## Your goal
Go through the data line by line and count the lines that hold "gear". Reply with the total only.

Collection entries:
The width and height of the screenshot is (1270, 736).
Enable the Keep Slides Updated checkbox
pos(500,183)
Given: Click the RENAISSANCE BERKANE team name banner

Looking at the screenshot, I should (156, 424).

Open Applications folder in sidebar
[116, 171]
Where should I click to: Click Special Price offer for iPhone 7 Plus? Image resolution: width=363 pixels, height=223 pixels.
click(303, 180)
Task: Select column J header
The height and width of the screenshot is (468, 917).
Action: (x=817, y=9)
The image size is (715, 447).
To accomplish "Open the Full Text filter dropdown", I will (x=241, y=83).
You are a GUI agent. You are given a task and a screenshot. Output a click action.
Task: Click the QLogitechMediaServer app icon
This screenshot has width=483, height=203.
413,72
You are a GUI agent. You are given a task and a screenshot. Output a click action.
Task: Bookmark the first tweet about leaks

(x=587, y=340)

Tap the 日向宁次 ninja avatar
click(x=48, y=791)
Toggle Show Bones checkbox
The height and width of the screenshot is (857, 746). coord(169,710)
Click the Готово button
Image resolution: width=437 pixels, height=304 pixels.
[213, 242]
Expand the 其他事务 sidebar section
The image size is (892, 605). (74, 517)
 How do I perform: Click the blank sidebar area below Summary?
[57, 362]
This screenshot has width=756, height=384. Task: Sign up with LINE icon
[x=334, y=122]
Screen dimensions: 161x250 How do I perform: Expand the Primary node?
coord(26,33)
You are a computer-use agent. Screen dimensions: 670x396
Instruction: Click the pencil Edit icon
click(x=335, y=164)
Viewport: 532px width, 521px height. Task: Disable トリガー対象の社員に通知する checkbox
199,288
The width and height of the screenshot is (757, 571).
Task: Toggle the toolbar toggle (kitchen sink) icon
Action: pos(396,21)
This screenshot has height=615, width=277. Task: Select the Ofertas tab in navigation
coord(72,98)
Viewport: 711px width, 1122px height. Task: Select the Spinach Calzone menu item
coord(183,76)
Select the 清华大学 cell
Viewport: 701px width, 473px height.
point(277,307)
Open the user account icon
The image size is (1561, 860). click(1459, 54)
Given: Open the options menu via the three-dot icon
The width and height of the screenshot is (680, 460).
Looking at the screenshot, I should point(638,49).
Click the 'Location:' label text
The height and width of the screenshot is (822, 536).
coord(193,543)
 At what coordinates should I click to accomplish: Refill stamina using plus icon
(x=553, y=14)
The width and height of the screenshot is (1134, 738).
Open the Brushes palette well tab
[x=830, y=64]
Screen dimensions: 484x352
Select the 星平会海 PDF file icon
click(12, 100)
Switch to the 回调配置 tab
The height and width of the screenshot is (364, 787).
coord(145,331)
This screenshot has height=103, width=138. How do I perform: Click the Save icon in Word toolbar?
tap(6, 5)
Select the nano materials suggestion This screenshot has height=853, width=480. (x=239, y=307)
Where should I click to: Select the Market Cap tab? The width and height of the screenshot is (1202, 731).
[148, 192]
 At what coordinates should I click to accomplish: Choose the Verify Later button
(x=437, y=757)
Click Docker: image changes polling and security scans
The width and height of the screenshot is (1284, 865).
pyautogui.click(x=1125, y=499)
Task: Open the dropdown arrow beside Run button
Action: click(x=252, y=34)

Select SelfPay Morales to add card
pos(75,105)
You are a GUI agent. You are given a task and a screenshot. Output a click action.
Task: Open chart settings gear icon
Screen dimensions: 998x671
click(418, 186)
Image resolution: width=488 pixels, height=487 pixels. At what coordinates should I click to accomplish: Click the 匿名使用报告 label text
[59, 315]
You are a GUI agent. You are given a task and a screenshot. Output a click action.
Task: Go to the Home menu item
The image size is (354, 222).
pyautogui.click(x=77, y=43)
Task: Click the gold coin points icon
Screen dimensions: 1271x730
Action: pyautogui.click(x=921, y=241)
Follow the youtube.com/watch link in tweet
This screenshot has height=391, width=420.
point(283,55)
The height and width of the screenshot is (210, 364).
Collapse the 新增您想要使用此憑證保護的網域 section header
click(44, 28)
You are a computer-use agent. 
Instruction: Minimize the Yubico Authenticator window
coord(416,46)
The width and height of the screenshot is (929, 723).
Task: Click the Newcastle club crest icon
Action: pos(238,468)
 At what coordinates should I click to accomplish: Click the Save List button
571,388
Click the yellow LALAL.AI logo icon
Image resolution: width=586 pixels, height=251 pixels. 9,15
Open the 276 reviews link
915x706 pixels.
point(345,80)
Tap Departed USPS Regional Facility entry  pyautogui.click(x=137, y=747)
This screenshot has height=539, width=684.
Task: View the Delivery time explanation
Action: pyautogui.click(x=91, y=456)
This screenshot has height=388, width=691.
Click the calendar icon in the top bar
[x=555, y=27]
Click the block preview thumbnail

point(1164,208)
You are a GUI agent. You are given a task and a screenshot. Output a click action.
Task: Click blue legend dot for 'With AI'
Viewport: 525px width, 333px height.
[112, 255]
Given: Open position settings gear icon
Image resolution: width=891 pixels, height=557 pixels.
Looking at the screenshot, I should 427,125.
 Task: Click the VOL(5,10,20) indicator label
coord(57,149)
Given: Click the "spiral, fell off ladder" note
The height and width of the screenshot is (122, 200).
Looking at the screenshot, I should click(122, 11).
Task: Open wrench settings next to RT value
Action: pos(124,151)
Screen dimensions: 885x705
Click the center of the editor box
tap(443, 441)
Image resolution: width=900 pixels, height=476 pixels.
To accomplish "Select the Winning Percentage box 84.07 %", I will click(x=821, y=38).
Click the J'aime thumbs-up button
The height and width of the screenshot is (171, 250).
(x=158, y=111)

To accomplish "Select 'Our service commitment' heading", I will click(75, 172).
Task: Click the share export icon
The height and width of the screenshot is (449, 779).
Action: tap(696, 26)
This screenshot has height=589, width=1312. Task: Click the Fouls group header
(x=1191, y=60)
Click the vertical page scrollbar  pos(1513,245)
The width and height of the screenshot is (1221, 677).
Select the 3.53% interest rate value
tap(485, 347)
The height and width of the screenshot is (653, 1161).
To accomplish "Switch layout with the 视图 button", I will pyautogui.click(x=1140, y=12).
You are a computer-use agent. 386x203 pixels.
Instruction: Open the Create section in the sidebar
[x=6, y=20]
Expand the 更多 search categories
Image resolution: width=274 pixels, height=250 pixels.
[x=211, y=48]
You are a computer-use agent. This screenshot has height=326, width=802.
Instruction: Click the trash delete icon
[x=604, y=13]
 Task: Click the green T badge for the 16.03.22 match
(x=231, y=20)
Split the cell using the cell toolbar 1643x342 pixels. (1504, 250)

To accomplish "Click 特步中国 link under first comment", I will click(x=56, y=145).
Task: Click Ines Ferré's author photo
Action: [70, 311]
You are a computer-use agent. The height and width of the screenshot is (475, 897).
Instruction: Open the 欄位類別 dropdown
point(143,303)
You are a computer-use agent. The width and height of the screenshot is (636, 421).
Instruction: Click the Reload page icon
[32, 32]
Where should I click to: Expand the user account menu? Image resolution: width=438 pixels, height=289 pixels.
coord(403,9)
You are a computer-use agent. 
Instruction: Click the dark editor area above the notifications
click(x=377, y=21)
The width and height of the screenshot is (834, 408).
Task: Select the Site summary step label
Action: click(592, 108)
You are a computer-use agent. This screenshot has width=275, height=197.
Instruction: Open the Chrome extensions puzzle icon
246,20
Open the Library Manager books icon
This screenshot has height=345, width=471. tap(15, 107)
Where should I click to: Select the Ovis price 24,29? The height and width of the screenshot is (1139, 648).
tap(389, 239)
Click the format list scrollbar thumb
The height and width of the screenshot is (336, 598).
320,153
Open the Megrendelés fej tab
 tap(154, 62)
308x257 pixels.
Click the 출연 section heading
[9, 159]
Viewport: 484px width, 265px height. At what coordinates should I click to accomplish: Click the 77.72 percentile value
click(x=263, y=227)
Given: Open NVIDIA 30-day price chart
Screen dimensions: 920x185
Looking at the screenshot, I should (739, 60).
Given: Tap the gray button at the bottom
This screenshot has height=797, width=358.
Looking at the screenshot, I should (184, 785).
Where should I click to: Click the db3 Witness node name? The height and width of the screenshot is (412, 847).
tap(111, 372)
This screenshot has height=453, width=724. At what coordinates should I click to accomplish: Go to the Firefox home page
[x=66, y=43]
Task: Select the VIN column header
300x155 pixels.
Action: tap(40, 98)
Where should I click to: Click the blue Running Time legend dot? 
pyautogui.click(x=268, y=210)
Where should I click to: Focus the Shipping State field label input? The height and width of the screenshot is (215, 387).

## Finished exercise
2